Hymba: A Hybrid-head Architecture for Small Language Models

Dong, Xin, Fu, Yonggan, Diao, Shizhe, Byeon, Wonmin, Chen, Zijia, Mahabaleshwarkar, Ameya Sunil, Liu, Shih-Yang, Van Keirsbilck, Matthijs, Chen, Min-Hung, Suhara, Yoshi, Lin, Yingyan, Kautz, Jan, Molchanov, Pavlo

arXiv.org Artificial Intelligence 

We propose Hymba, a family of small language models featuring a hybrid-head parallel architecture that integrates transformer attention mechanisms with state space models (SSMs) for enhanced efficiency. Attention heads provide high-resolution recall, while SSM heads enable efficient context summarization.
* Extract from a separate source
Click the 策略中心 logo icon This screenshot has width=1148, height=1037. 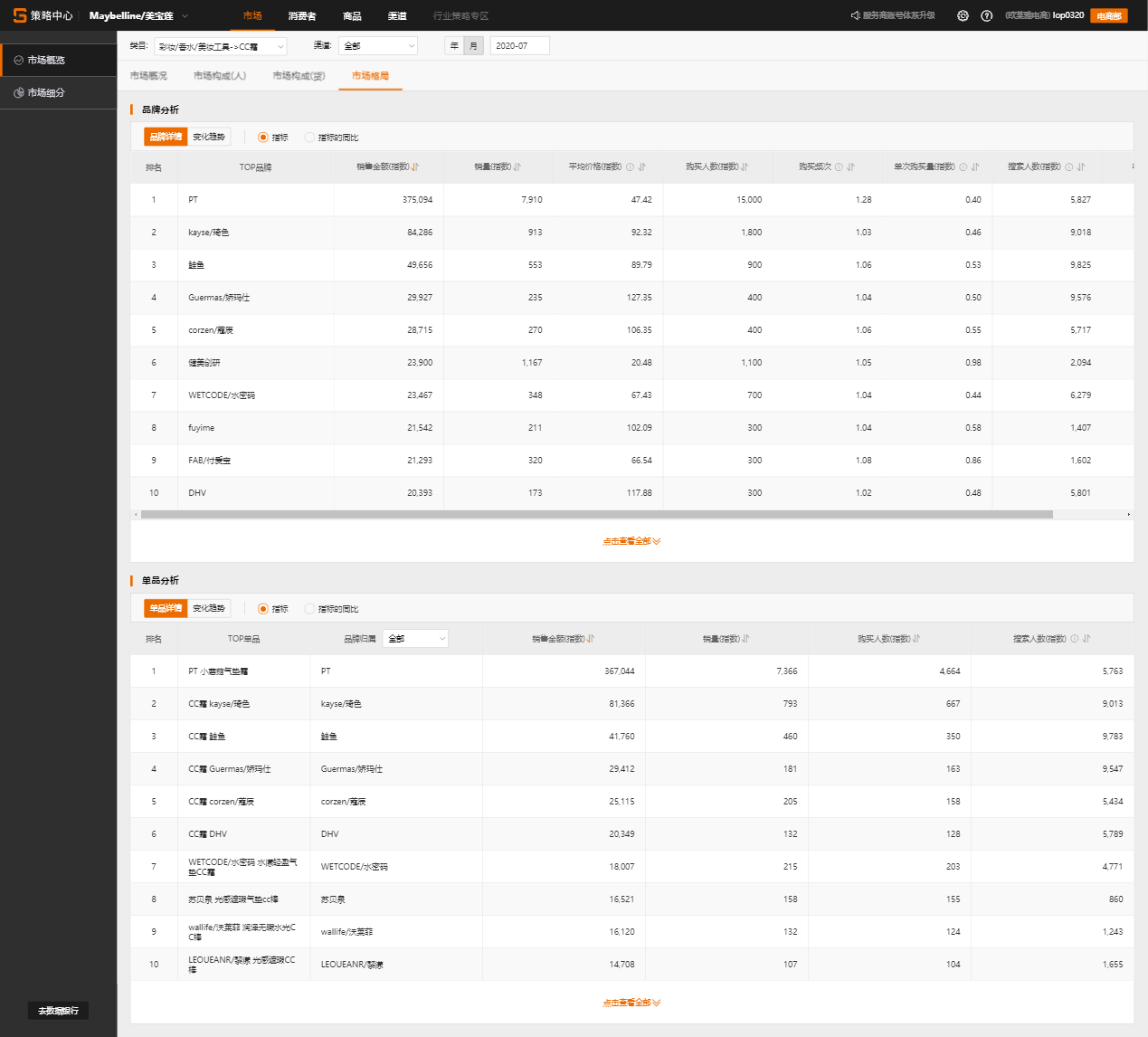click(20, 15)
Additionally, we introduce learnable meta tokens that are prepended to prompts, storing critical information and alleviating the "forced-to-attend" burden associated with attention mechanisms. This model is further optimized by incorporating cross-layer key-value (KV) sharing and partial sliding window attention, resulting in a compact cache size. During development, we conducted a controlled study comparing various architectures under identical settings and observed significant advantages of our proposed architecture. Notably, Hymba achieves state-of-the-art results for small LMs: Our Hymba-1.5B-Base model surpasses all sub-2B public models in performance and even outperforms Llama-3.2-3B with 1.32% higher average accuracy, an 11.67x cache size reduction, and 3.49x throughput.